:: Task statement ::
All of the entries below should be copied exactly as they appear.

Records excerpted from a collection:
---

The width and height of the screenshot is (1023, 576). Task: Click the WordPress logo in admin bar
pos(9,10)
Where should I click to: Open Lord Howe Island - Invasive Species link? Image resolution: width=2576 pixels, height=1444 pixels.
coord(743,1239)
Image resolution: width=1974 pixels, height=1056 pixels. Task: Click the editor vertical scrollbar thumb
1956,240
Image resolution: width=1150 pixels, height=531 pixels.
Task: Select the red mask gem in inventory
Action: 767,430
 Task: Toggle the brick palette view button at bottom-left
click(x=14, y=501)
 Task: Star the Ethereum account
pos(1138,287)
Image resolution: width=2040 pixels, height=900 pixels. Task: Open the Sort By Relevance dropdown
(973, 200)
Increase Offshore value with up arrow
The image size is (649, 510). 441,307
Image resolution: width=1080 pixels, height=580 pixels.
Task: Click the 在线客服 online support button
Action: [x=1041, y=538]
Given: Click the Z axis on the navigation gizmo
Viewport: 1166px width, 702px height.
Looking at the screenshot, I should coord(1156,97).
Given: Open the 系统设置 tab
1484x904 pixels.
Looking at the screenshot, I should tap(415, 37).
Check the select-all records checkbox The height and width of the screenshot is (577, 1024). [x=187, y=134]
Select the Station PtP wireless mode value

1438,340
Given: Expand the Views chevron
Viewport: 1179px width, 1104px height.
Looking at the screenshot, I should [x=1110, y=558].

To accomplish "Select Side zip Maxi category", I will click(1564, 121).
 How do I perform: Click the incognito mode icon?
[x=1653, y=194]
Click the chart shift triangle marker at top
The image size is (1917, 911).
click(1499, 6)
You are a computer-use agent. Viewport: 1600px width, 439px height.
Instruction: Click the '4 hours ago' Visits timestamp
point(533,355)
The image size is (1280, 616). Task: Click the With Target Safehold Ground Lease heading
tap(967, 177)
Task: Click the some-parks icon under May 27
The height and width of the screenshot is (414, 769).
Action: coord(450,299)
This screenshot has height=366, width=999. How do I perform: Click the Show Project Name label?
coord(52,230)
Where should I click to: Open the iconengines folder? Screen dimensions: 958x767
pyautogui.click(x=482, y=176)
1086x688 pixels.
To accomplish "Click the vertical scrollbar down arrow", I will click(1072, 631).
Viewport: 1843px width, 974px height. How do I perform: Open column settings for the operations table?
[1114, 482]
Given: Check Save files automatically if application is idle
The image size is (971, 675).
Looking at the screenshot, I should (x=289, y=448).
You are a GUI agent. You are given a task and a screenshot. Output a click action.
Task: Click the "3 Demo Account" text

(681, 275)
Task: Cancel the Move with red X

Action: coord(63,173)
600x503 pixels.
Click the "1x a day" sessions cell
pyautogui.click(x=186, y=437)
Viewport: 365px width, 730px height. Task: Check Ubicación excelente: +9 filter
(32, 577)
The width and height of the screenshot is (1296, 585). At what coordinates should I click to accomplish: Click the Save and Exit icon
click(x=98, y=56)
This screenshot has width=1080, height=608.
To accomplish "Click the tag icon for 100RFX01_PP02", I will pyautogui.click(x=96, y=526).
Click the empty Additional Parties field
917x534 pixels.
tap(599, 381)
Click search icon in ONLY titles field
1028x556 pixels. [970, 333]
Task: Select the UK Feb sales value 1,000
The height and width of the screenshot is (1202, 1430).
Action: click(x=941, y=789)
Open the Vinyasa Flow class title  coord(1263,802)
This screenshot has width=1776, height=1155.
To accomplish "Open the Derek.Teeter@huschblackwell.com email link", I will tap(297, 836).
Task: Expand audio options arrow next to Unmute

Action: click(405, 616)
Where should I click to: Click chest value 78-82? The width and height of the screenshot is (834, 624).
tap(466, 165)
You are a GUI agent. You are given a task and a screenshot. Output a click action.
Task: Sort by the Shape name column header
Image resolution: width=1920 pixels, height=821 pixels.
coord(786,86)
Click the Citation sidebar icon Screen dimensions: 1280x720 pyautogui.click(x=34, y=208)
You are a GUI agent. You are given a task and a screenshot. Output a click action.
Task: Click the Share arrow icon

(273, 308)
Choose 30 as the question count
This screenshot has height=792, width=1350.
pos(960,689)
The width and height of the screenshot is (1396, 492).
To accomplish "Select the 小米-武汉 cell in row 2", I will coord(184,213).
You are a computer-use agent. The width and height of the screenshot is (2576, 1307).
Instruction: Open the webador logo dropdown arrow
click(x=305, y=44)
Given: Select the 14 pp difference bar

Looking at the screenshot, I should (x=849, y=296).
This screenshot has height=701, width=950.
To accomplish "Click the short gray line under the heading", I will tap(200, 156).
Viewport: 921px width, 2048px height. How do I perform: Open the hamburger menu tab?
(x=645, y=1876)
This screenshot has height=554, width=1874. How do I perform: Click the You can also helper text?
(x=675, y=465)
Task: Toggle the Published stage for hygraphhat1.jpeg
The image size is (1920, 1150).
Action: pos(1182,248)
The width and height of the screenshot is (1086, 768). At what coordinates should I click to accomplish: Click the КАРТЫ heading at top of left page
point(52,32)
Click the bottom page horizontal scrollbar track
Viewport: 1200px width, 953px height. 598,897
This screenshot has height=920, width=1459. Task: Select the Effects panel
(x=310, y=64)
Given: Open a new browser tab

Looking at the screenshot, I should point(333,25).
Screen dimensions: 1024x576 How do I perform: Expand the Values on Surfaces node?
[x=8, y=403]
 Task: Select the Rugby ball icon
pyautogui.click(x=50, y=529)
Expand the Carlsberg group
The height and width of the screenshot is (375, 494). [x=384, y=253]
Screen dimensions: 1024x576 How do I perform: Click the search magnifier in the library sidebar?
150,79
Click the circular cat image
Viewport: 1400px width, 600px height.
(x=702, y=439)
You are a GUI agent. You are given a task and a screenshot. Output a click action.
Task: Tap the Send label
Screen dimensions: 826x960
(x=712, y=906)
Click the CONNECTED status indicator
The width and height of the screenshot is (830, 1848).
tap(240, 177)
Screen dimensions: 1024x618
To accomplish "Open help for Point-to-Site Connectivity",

---

:: Exercise output ::
The width and height of the screenshot is (1023, 576). Task: Click the WordPress logo in admin bar
pos(9,10)
Where should I click to: Open Lord Howe Island - Invasive Species link? Image resolution: width=2576 pixels, height=1444 pixels.
coord(743,1239)
Image resolution: width=1974 pixels, height=1056 pixels. Task: Click the editor vertical scrollbar thumb
1956,240
Image resolution: width=1150 pixels, height=531 pixels.
Task: Select the red mask gem in inventory
Action: 767,430
 Task: Toggle the brick palette view button at bottom-left
click(x=14, y=501)
 Task: Star the Ethereum account
pos(1138,287)
Image resolution: width=2040 pixels, height=900 pixels. Task: Open the Sort By Relevance dropdown
(973, 200)
Increase Offshore value with up arrow
The image size is (649, 510). 441,307
Image resolution: width=1080 pixels, height=580 pixels.
Task: Click the 在线客服 online support button
Action: [x=1041, y=538]
Given: Click the Z axis on the navigation gizmo
Viewport: 1166px width, 702px height.
Looking at the screenshot, I should coord(1156,97).
Given: Open the 系统设置 tab
1484x904 pixels.
Looking at the screenshot, I should tap(415, 37).
Check the select-all records checkbox The height and width of the screenshot is (577, 1024). [x=187, y=134]
Select the Station PtP wireless mode value

1438,340
Given: Expand the Views chevron
Viewport: 1179px width, 1104px height.
Looking at the screenshot, I should [x=1110, y=558].

To accomplish "Select Side zip Maxi category", I will click(1564, 121).
 How do I perform: Click the incognito mode icon?
[x=1653, y=194]
Click the chart shift triangle marker at top
The image size is (1917, 911).
click(1499, 6)
You are a computer-use agent. Viewport: 1600px width, 439px height.
Instruction: Click the '4 hours ago' Visits timestamp
point(533,355)
The image size is (1280, 616). Task: Click the With Target Safehold Ground Lease heading
tap(967, 177)
Task: Click the some-parks icon under May 27
The height and width of the screenshot is (414, 769).
Action: coord(450,299)
This screenshot has height=366, width=999. How do I perform: Click the Show Project Name label?
coord(52,230)
Where should I click to: Open the iconengines folder? Screen dimensions: 958x767
pyautogui.click(x=482, y=176)
1086x688 pixels.
To accomplish "Click the vertical scrollbar down arrow", I will click(1072, 631).
Viewport: 1843px width, 974px height. How do I perform: Open column settings for the operations table?
[1114, 482]
Given: Check Save files automatically if application is idle
The image size is (971, 675).
Looking at the screenshot, I should (x=289, y=448).
You are a GUI agent. You are given a task and a screenshot. Output a click action.
Task: Click the "3 Demo Account" text

(681, 275)
Task: Cancel the Move with red X

Action: coord(63,173)
600x503 pixels.
Click the "1x a day" sessions cell
pyautogui.click(x=186, y=437)
Viewport: 365px width, 730px height. Task: Check Ubicación excelente: +9 filter
(32, 577)
The width and height of the screenshot is (1296, 585). At what coordinates should I click to accomplish: Click the Save and Exit icon
click(x=98, y=56)
This screenshot has width=1080, height=608.
To accomplish "Click the tag icon for 100RFX01_PP02", I will pyautogui.click(x=96, y=526).
Click the empty Additional Parties field
917x534 pixels.
tap(599, 381)
Click search icon in ONLY titles field
1028x556 pixels. [970, 333]
Task: Select the UK Feb sales value 1,000
The height and width of the screenshot is (1202, 1430).
Action: click(x=941, y=789)
Open the Vinyasa Flow class title  coord(1263,802)
This screenshot has width=1776, height=1155.
To accomplish "Open the Derek.Teeter@huschblackwell.com email link", I will tap(297, 836).
Task: Expand audio options arrow next to Unmute

Action: click(405, 616)
Where should I click to: Click chest value 78-82? The width and height of the screenshot is (834, 624).
tap(466, 165)
You are a GUI agent. You are given a task and a screenshot. Output a click action.
Task: Sort by the Shape name column header
Image resolution: width=1920 pixels, height=821 pixels.
coord(786,86)
Click the Citation sidebar icon Screen dimensions: 1280x720 pyautogui.click(x=34, y=208)
You are a GUI agent. You are given a task and a screenshot. Output a click action.
Task: Click the Share arrow icon

(273, 308)
Choose 30 as the question count
This screenshot has height=792, width=1350.
pos(960,689)
The width and height of the screenshot is (1396, 492).
To accomplish "Select the 小米-武汉 cell in row 2", I will coord(184,213).
You are a computer-use agent. The width and height of the screenshot is (2576, 1307).
Instruction: Open the webador logo dropdown arrow
click(x=305, y=44)
Given: Select the 14 pp difference bar

Looking at the screenshot, I should (x=849, y=296).
This screenshot has height=701, width=950.
To accomplish "Click the short gray line under the heading", I will tap(200, 156).
Viewport: 921px width, 2048px height. How do I perform: Open the hamburger menu tab?
(x=645, y=1876)
This screenshot has height=554, width=1874. How do I perform: Click the You can also helper text?
(x=675, y=465)
Task: Toggle the Published stage for hygraphhat1.jpeg
The image size is (1920, 1150).
Action: pos(1182,248)
The width and height of the screenshot is (1086, 768). At what coordinates should I click to accomplish: Click the КАРТЫ heading at top of left page
point(52,32)
Click the bottom page horizontal scrollbar track
Viewport: 1200px width, 953px height. 598,897
This screenshot has height=920, width=1459. Task: Select the Effects panel
(x=310, y=64)
Given: Open a new browser tab

Looking at the screenshot, I should point(333,25).
Screen dimensions: 1024x576 How do I perform: Expand the Values on Surfaces node?
[x=8, y=403]
 Task: Select the Rugby ball icon
pyautogui.click(x=50, y=529)
Expand the Carlsberg group
The height and width of the screenshot is (375, 494). [x=384, y=253]
Screen dimensions: 1024x576 How do I perform: Click the search magnifier in the library sidebar?
150,79
Click the circular cat image
Viewport: 1400px width, 600px height.
(x=702, y=439)
You are a GUI agent. You are given a task and a screenshot. Output a click action.
Task: Tap the Send label
Screen dimensions: 826x960
(x=712, y=906)
Click the CONNECTED status indicator
The width and height of the screenshot is (830, 1848).
tap(240, 177)
Screen dimensions: 1024x618
To accomplish "Open help for Point-to-Site Connectivity",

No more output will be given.